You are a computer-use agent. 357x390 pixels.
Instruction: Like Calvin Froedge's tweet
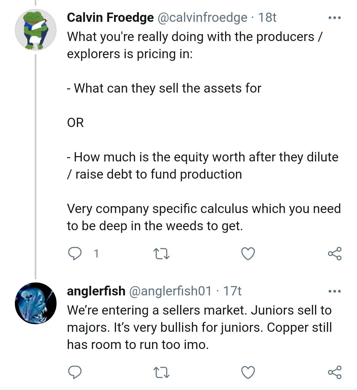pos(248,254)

--

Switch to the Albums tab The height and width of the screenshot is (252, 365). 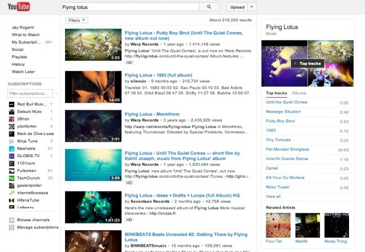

--

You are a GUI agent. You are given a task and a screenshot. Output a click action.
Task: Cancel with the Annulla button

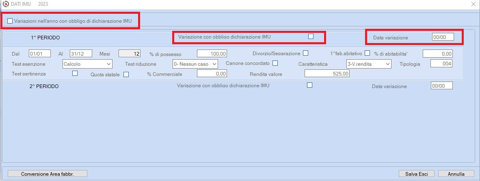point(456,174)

--

▶ Instructions to follow
Read through the data above. Report each line that has the word "agent".

▶ Worked solution
You are a computer-use agent. 357x390 pixels.
You are a GUI agent. You are given a task and a screenshot. Output a click action.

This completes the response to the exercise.